Sasarannya, adalah penuntasan dan pengembangan infrastruktur. Akan ada peningkatan pada sektor Pendidikan, Pertanian, Perikanan dan Pariwisata. Kata Ardiansyah, langkah itu akan dilakukan semata-mata untuk peningkatan kesejahteraan masyarakat.
“Yang jelas angka APBD Kutim kita proyeksikan sekitar RP9,148 triliun, mudah mudahan ini mampu menjawab tantangan pembangunan kita yang masih banyak belum kita selesaikan,” katanya kepada wartawan usai menghadiri Rapat Paripurna ke-11 DPRD Kutim, Rabu, 8 November 2023.
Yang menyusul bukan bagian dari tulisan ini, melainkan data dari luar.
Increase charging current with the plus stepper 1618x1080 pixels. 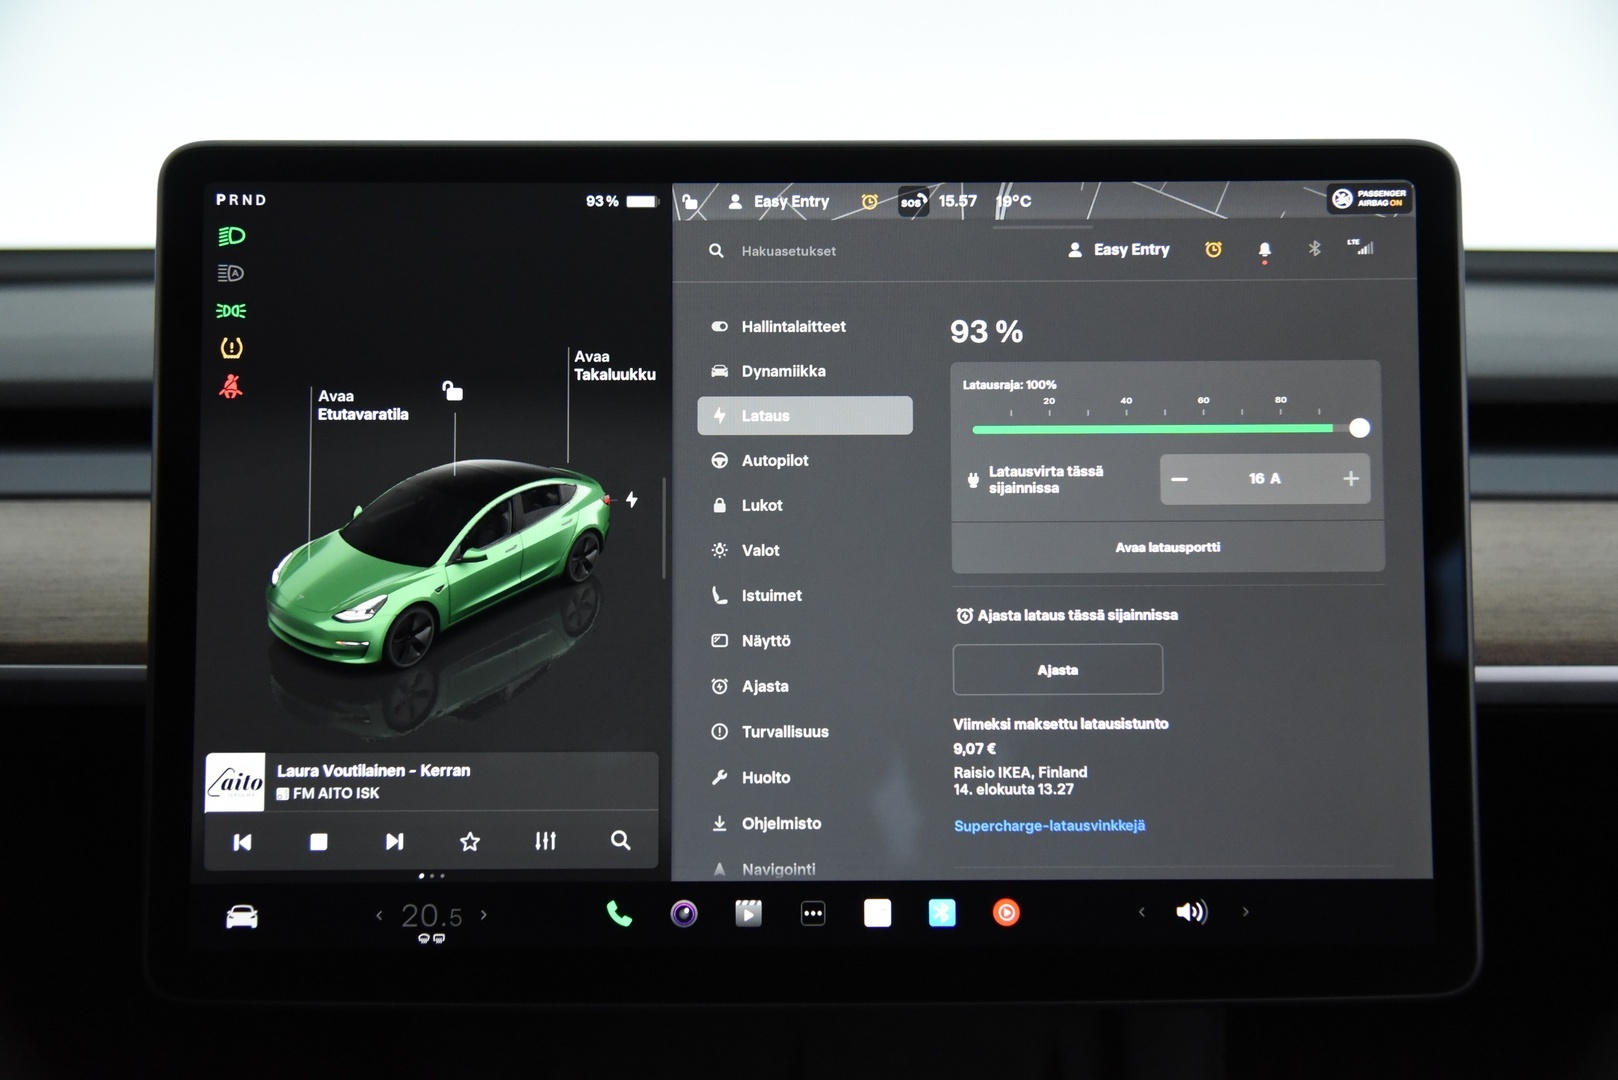[x=1350, y=479]
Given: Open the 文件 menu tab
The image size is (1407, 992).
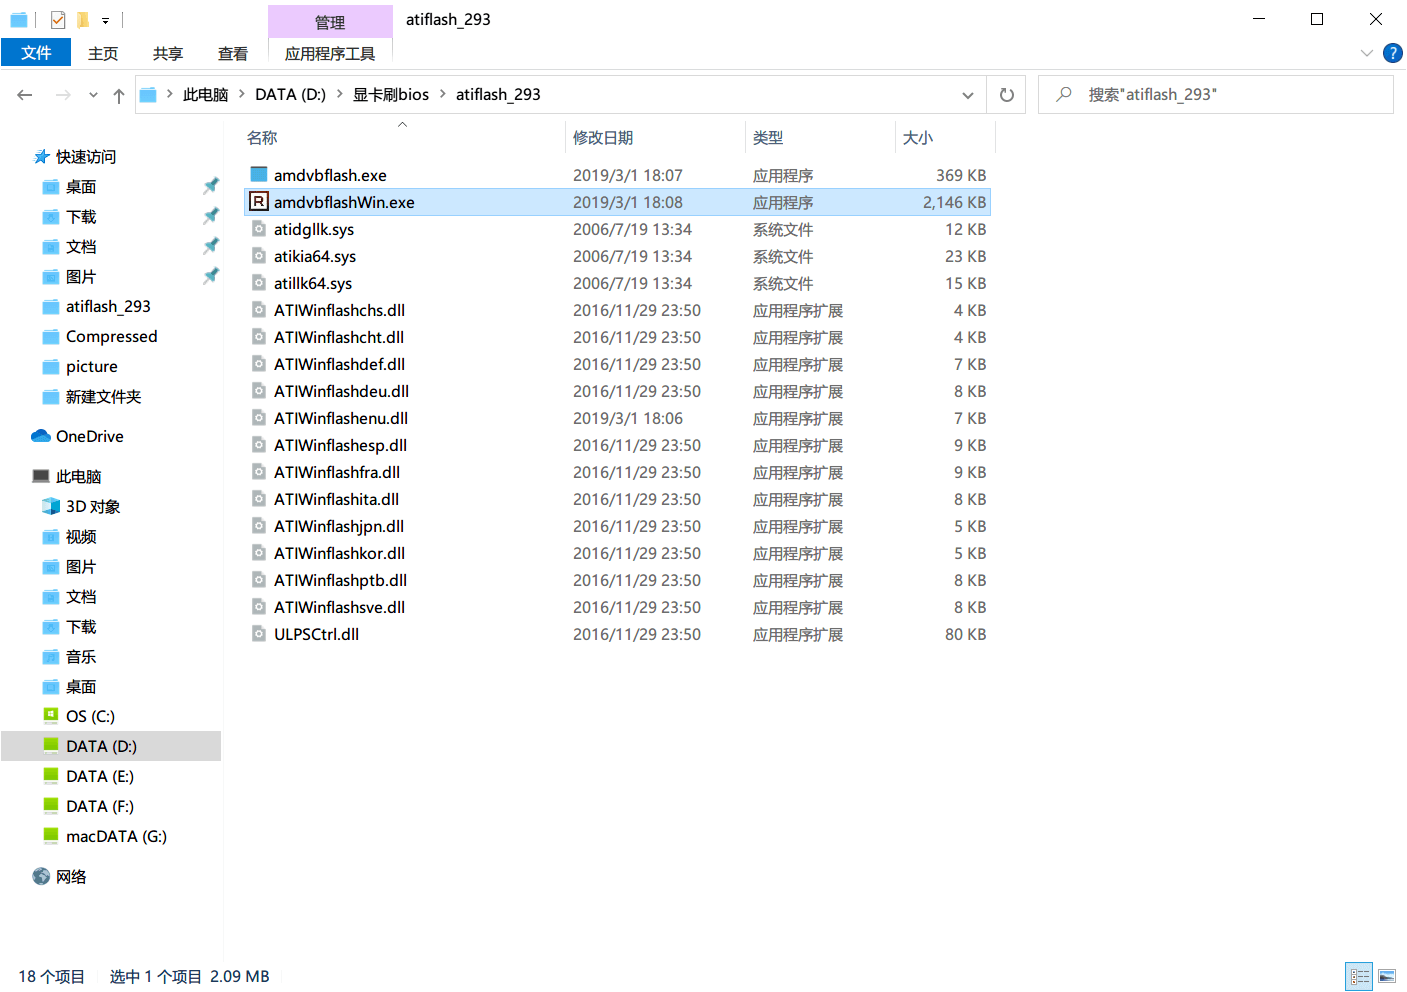Looking at the screenshot, I should point(36,53).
Hal lain, menurut Ardiansyah, pemerataan pembangunan menjadi hal yang penting. Agar tak ada masyarakat yang beranggapan pembangunan di Kutim tak berkeadilan.
Kendati demikian, dia tak menampik langkah pemerataan tak mudah. Namun, ia akan mengusahakan cita-cita pemerataan rampung sebelum jabatannya usai.
Dia berjanji, akan menuntaskan 30 persen cita-cita pertumbuhan infrastruktur di Kutim tahun 2024. Bahkan, kata dia, bisa saja mencapai 40 persen.
Bupati juga menyoroti pentingnya pembangunan infrastruktur jalan untuk akses masyarakat dengan tempat lain. Ini terkait dengan fokus pada pembangunan infrastruktur selain sektor pertambangan, yang merupakan salah satu potensi Kutai Timur.
“Saya mengambil makna apa yang disampaikan Badan Perencanaan Pembangunan Nasional (Bappenas) di paparan Pemantauan, Evaluasi, dan Pengendalian Pembangunan Daerah (PEPPD) itu pertambangan tidak dimasukkan dalam potensi Kutim. Artinya kita harus fokus pada apa yang kita miliki selain pertambangan. Dan salah satu untuk memudahkan itu kita bangunkan infras untuk masyarakat,” jelasnya.